Path: utzoo!utgpu!jarvis.csri.toronto.edu!rutgers!apple!sun-barr!ames!sgi!bron@bronze.wpd.sgi.com
From: bron@bronze.wpd.sgi.com (Bron Campbell Nelson)
Newsgroups: comp.arch
Subject: Re: MIPS/MFLOPS ratio [long; here we go again; sorry]
Summary: One data point
Message-ID: <37530@sgi.SGI.COM>
Date: 7 Jul 89 02:43:54 GMT
References: <596@megatek.UUCP> <112807@sun.Eng.Sun.COM> <114015@sun.Eng.Sun.COM>
Sender: daemon@sgi.SGI.COM
Organization: Silicon Graphics, Inc., Mountain View, CA
Lines: 55


In article <22792@winchester.mips.COM>, mash@mips.COM (John Mashey) writes:
[ A whole bunch of stuff, including: ]

> 3) It really is boring having to respond to marketing FUD and
> rewritings of history in comp.arch.  There are better things to do, and I'd much
> see discussion of things like (to pick a simple case):
> 	Which is better: 2-cycle + & 5-cycle *, or 3-cycle + & 4-cycle *?
> 	On which kinds of benchmarks? why?
> 	How much difference does it make in performance? in silicon space?
> 
> I.e., things that give DATA, and even better INSIGHT........
[...]
> -john mashey	DISCLAIMER: <generic disclaimer, I speak for me only, etc>
> UUCP: 	{ames,decwrl,prls,pyramid}!mips!mash  OR  mash@mips.com
> DDD:  	408-991-0253 or 408-720-1700, x253
> USPS: 	MIPS Computer Systems, 930 E. Arques, Sunnyvale, CA 94086

Here is a single data point, drawn from Lawrence Livermore National Labs.
{Ref: Harry Nelson, "Using the Performance Monitors on the X-MP/48";
Tentacle; vol V, num. 9, Sept/Oct 1985 (LLNL internal publication).}
Result are reported for a 30 hour weekend full production run (i.e. almost
all batch jobs doing "real" work, very little interactivity).  Exactly which
programs were running is not known, but the author claims (based on several
similar experiments) that this is a representative sample.  Note by the
way that these were real jobs doing real work, not a set of benchmarks or
test programs.

During that time, the following operation counts were seen (1cpu):
	F.P. add:	1198 *10^9
	F.P. multiply:	1346 *10^9
	F.P. reciprocal: 135 *10^9
These numbers include by scalar and vector F.P. operations.  The multiply
numbers are slightly inflated due to lack of a F.P. divide operation on
a the X-MP; to do a full divide (i.e.
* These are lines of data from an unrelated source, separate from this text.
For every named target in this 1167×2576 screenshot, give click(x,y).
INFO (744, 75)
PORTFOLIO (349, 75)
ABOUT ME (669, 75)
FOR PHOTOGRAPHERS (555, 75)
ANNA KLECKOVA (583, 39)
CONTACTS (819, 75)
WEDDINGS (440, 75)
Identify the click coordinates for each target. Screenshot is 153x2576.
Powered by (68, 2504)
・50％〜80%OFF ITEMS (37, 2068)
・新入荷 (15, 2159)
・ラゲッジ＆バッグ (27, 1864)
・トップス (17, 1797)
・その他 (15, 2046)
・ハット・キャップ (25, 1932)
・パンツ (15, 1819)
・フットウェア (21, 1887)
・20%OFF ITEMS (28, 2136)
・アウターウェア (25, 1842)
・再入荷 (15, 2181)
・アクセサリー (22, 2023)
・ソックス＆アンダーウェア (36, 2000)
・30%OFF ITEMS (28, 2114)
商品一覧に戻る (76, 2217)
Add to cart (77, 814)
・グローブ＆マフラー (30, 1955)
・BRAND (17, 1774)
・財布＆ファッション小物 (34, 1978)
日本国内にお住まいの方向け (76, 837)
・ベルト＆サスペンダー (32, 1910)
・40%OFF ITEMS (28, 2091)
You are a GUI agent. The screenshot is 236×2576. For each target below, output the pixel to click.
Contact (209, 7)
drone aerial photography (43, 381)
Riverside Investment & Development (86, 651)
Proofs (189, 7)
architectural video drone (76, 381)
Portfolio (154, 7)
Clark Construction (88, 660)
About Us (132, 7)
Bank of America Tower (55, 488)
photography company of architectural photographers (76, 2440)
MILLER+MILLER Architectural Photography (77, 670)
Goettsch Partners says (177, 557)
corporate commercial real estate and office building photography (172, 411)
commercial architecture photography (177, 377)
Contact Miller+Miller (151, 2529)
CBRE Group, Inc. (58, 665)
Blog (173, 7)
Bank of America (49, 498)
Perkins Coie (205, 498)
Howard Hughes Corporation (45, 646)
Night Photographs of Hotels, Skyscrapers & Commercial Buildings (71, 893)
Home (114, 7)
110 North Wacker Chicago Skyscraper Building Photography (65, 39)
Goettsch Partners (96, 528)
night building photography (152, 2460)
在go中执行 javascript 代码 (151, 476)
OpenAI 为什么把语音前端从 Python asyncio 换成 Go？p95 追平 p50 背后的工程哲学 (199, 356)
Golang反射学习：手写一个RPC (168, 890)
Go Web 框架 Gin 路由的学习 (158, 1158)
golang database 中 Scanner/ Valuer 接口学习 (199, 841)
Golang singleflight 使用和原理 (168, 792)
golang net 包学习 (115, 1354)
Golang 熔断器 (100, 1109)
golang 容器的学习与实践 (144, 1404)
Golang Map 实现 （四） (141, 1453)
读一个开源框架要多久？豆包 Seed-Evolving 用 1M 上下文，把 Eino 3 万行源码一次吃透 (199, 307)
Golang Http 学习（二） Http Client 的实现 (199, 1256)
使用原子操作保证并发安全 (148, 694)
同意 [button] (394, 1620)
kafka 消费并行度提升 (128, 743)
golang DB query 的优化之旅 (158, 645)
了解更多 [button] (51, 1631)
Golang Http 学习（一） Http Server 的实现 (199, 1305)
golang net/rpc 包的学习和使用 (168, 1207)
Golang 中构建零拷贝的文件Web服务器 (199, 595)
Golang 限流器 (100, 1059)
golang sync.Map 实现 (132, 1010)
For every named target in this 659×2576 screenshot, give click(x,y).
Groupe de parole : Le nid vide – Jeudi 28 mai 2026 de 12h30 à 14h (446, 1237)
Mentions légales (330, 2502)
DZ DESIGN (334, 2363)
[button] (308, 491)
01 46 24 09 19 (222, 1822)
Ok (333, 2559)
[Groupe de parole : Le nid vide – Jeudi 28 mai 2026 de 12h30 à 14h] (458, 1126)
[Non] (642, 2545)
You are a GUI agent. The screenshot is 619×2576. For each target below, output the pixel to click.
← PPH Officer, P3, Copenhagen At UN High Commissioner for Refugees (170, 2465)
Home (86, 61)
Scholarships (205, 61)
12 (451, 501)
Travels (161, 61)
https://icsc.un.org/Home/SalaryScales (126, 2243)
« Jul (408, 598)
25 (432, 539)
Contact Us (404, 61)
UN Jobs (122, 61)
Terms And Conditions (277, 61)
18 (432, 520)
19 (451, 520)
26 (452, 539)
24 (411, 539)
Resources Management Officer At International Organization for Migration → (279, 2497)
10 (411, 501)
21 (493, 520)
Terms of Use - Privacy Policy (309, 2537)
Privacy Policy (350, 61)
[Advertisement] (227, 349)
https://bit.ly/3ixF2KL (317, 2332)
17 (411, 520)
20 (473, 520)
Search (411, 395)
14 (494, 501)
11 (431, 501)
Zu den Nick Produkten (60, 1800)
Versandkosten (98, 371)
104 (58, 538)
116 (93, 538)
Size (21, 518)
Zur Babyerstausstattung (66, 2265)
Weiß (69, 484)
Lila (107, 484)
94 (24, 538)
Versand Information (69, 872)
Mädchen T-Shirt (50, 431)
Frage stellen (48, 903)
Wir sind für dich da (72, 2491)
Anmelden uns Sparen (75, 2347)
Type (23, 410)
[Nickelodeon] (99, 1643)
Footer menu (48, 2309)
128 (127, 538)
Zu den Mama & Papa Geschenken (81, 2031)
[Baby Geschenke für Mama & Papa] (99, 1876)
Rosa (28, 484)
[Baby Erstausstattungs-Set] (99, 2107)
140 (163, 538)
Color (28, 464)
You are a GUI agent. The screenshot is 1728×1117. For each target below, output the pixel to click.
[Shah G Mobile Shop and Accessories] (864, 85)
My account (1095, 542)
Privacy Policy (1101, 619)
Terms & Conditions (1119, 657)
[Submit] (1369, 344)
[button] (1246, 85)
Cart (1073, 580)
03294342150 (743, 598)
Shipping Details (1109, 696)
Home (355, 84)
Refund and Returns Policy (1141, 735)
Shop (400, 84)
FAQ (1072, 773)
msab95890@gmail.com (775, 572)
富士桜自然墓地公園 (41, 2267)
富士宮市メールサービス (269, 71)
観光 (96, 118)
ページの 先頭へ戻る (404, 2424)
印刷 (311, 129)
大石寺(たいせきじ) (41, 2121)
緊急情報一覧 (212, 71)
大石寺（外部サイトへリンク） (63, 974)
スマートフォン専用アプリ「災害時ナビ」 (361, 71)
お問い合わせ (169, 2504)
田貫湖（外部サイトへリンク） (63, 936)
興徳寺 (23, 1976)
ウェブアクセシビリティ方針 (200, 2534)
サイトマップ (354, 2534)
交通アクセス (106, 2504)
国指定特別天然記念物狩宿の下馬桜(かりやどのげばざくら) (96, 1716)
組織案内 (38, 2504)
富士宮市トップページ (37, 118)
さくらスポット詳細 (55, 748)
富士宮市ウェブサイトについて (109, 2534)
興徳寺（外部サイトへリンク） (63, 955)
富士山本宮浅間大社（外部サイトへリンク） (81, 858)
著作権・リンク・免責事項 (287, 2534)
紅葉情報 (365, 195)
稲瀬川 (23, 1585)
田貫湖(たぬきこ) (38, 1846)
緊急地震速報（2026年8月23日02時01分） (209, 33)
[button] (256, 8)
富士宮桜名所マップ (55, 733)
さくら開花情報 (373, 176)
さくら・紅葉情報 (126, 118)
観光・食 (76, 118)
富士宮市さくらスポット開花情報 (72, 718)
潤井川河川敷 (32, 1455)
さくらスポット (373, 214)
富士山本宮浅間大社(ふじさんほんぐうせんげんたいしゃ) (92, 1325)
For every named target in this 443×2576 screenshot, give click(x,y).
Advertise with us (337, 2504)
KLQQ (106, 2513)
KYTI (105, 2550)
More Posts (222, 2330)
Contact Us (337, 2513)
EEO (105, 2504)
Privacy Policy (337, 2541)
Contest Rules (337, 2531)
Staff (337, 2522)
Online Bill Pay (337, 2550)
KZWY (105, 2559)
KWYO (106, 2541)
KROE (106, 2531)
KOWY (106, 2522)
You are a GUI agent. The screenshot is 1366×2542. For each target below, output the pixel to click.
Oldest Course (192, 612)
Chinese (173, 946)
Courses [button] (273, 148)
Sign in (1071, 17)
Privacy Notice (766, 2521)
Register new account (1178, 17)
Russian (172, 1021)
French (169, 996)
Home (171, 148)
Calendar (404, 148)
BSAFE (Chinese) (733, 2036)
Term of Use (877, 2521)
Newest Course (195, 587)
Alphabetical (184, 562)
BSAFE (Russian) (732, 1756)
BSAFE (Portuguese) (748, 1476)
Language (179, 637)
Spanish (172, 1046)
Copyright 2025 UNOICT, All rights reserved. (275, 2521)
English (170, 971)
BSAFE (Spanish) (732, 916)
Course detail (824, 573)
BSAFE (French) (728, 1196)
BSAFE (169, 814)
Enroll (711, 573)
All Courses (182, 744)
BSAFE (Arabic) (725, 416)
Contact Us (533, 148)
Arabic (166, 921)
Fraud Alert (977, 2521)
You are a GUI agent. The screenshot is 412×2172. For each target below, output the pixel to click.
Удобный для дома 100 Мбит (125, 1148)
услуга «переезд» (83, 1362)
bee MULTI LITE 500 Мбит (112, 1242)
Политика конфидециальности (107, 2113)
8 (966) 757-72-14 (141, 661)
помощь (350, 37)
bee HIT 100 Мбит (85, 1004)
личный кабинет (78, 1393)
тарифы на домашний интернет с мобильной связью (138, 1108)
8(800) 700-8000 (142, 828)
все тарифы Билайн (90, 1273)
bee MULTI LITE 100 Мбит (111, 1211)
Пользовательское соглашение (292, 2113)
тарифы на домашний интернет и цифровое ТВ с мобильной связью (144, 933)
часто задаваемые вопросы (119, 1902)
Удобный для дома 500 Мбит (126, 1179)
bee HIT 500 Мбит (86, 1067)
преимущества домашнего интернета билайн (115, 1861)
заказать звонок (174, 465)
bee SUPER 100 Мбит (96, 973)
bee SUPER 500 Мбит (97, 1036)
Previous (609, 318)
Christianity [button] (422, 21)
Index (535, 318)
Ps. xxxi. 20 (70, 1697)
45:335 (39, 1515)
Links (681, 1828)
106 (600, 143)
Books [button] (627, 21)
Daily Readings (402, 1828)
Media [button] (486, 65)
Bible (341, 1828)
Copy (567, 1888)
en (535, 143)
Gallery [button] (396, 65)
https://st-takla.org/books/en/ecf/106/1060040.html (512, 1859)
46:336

A/B) requires one reciprocal and
three multiplies.  If we assume all the reciprocals represent divides,
and subtract these from the above we get
	+:	1198  => 53%
	*:	 941  => 41%
	/:	 135  =>  6%

The surprising thing (to me) is how close the + and * numbers are.  What
this unfortunately means is that the answer is not very clear.  It involves
answering questions like "how frequently can an add be overlapped with
a multiply?", and "how often is an add on the critical path?"  F.P. adds
are not so abundant (relative to multiplies) that the question can be
dismissed, but it is certainly not something I'd recommend without a lot
of supporting evidence, and even then its looks to be a fairly marginal
optimization.  The silicon might be better invested in doing something else
(maybe hardware sqrt?).

--
Bron Campbell Nelson
bron@sgi.com  or possibly  ..!ames!sgi!bron
These statements are my own, not those of Silicon Graphics.